Data for locating words and elements:
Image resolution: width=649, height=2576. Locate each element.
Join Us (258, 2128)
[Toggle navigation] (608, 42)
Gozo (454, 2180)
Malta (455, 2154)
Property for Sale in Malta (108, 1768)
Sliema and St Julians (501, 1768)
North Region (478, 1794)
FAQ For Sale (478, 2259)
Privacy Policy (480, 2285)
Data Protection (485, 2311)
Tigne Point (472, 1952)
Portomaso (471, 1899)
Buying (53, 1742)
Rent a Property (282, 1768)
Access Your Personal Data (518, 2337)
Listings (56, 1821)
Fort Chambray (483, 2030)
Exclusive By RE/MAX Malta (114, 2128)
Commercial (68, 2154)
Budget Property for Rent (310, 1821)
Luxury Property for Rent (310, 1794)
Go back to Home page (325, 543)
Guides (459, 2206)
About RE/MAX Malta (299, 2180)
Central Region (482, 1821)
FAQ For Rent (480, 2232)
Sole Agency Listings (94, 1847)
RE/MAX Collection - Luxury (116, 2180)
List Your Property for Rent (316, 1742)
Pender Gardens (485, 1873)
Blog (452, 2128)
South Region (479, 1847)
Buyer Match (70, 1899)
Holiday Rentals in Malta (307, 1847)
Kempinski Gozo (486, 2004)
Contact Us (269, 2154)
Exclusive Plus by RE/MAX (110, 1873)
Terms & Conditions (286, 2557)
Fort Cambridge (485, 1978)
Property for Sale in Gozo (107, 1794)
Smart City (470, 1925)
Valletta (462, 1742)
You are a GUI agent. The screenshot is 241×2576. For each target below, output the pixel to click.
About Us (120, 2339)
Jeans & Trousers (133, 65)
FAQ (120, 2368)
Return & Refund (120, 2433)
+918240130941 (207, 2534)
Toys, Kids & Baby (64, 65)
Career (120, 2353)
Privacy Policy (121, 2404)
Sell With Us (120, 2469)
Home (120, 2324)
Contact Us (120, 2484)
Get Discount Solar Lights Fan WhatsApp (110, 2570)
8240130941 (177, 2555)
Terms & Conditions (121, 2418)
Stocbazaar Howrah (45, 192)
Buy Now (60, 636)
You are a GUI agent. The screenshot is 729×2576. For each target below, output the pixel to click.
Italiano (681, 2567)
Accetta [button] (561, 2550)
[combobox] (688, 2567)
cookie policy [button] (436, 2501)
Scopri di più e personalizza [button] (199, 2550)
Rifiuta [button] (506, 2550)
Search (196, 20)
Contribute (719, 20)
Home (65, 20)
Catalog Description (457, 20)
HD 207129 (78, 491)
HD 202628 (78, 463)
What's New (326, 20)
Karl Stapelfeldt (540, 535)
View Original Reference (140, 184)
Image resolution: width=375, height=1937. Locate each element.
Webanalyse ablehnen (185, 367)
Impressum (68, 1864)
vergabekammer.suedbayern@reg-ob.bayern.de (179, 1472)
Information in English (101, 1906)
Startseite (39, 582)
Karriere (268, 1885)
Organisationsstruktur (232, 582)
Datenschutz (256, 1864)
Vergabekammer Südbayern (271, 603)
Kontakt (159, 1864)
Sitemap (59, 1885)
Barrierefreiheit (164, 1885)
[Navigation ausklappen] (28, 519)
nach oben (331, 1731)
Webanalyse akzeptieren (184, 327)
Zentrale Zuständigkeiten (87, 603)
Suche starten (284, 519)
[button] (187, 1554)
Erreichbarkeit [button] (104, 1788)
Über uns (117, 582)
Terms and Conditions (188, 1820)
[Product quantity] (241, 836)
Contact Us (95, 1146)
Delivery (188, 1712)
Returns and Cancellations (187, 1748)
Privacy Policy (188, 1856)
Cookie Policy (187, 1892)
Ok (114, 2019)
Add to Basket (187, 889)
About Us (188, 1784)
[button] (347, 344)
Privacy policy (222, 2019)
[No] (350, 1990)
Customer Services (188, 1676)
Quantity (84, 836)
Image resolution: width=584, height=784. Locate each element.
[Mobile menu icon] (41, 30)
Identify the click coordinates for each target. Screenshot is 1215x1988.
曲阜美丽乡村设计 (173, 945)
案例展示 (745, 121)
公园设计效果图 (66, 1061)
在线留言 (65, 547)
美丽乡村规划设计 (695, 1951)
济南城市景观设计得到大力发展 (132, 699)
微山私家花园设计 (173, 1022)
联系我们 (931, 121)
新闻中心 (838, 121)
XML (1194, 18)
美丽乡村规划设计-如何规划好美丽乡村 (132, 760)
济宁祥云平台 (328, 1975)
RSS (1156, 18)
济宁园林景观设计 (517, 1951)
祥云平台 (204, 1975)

**WHAT TO DO:**
Reproduce the rows above without any changes, beginning with the line that contains "Image resolution: width=584, height=784." and continuing through the final row. Include both of those lines.

**ANSWER FOR THIS EXERCISE:**
Image resolution: width=584, height=784. Locate each element.
[Mobile menu icon] (41, 30)
Identify the click coordinates for each target. Screenshot is 1215x1988.
曲阜美丽乡村设计 (173, 945)
案例展示 (745, 121)
公园设计效果图 (66, 1061)
在线留言 (65, 547)
美丽乡村规划设计 (695, 1951)
济南城市景观设计得到大力发展 (132, 699)
微山私家花园设计 (173, 1022)
联系我们 (931, 121)
新闻中心 (838, 121)
XML (1194, 18)
美丽乡村规划设计-如何规划好美丽乡村 (132, 760)
济宁祥云平台 (328, 1975)
RSS (1156, 18)
济宁园林景观设计 (517, 1951)
祥云平台 (204, 1975)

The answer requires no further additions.